Two vessels are constantly on station near the floating rig, one a support ship for emergencies and the other for any oil spillages. For much of the time, however, the sea is too choppy to put down floating booms to contain the oil which, in calm conditions could then be sucked up. The vessel carries chemical dispersants to break up any spilt oil, but these would probably only be used for a big spill that had some chance of reaching the coast. For small spills, the best environmental option is thought to be letting them disperse naturally.

Conoco says it has searched for Lophelia, the deep, cold water coral found along the Atlantic frontier which Greenpeace says is at risk from oil exploitation, and on which it based its court case. So far, using side-scan sonar and remote-control submarines with cameras and bright lights, the company has found none of the coral around the Sovereign Explorer. But the television pictures reveal plenty of other life swimming and crawling along the muddy, sunless seabed, including a five-ft shark.
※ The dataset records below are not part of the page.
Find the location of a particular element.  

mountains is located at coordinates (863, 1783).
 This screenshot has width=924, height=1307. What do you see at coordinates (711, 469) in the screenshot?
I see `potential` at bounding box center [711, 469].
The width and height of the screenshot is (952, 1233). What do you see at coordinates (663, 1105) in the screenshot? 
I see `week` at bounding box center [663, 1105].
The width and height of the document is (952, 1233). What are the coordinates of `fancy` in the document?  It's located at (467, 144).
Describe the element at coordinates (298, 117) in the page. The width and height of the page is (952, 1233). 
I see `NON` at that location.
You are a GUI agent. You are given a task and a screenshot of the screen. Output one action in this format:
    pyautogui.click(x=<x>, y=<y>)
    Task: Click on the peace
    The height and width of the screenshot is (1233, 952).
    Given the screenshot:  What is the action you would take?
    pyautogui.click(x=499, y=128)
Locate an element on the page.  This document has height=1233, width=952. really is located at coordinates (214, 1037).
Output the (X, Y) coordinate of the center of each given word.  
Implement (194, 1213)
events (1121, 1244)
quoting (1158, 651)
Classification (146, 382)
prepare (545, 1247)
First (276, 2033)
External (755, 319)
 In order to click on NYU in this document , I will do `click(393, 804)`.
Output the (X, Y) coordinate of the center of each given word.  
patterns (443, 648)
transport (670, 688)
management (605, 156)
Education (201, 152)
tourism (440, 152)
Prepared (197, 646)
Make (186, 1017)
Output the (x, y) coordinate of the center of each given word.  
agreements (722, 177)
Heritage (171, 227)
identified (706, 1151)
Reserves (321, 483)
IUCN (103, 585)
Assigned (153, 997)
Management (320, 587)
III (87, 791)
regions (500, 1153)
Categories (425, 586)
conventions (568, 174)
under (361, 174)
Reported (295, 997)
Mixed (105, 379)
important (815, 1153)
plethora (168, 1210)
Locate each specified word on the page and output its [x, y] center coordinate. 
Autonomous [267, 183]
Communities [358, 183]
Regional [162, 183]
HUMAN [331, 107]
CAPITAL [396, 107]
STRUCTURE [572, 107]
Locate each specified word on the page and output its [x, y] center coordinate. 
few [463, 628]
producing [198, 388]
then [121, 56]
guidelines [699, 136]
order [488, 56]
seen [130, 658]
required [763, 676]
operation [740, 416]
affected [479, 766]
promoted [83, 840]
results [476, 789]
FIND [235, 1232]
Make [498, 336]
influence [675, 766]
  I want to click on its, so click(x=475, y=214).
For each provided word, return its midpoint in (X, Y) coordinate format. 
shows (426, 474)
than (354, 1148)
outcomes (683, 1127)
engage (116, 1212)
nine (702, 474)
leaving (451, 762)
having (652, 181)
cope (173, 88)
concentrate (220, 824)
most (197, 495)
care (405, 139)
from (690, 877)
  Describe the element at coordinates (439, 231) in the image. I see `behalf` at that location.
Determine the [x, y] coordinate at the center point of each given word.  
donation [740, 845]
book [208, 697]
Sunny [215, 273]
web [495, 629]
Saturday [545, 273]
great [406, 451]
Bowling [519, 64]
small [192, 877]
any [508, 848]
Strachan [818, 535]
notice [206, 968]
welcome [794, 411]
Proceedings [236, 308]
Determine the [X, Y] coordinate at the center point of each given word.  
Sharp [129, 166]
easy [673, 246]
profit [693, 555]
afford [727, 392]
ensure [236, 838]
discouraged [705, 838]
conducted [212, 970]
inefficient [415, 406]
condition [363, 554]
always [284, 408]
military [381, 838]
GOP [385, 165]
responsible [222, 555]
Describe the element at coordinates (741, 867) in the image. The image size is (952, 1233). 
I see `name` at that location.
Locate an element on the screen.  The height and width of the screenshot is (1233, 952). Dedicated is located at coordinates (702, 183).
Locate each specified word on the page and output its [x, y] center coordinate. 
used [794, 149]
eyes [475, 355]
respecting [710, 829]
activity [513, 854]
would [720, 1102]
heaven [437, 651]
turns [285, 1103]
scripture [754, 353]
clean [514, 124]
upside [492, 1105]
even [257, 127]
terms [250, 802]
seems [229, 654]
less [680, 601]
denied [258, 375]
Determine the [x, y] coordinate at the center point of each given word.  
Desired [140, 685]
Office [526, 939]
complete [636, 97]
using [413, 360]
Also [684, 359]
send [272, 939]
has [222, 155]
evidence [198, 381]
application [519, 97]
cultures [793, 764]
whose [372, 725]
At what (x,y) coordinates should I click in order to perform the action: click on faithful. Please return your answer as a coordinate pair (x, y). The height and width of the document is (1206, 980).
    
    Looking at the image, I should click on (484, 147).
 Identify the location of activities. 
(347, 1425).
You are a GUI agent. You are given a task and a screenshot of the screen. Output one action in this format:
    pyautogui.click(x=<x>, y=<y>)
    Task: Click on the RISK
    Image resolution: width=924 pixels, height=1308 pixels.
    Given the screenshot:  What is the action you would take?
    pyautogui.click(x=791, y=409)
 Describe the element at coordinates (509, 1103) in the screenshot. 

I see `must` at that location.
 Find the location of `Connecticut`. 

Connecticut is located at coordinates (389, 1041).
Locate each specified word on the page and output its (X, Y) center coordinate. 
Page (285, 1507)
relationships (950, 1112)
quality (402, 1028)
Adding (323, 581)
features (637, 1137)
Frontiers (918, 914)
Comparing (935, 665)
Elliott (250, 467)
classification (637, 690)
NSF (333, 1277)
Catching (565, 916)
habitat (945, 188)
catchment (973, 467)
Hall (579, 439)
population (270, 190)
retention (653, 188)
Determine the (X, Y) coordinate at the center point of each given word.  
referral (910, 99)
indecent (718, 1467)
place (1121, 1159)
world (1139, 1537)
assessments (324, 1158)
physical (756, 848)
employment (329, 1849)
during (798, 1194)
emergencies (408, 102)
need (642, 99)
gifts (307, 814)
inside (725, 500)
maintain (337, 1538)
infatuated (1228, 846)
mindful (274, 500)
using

Dolphins and pilot whales have been seen from the rig at the surface.

As for the dangers of extreme wind and wave, the rig has encountered two gales with wind of more than 70 mph since arriving on station in August. It heaved up and down 30 feet but stayed in place, thanks to eight 12- tonne anchors attached to one and a half miles of chain and cable.

Ian Blood, Conoco's UK head of exploration, accepts that the increasing use of oil and gas was likely to alter climate and that alternatives had to be developed. "They will take their place in the market eventually, 20 to 30 years out," he said. In the meantime, it was up to voters and politicians to decide if they wanted the very significant changes in lifestyles and abandoning fossil fuels involved, he said. "It's not for a company like us to tell the public what to do."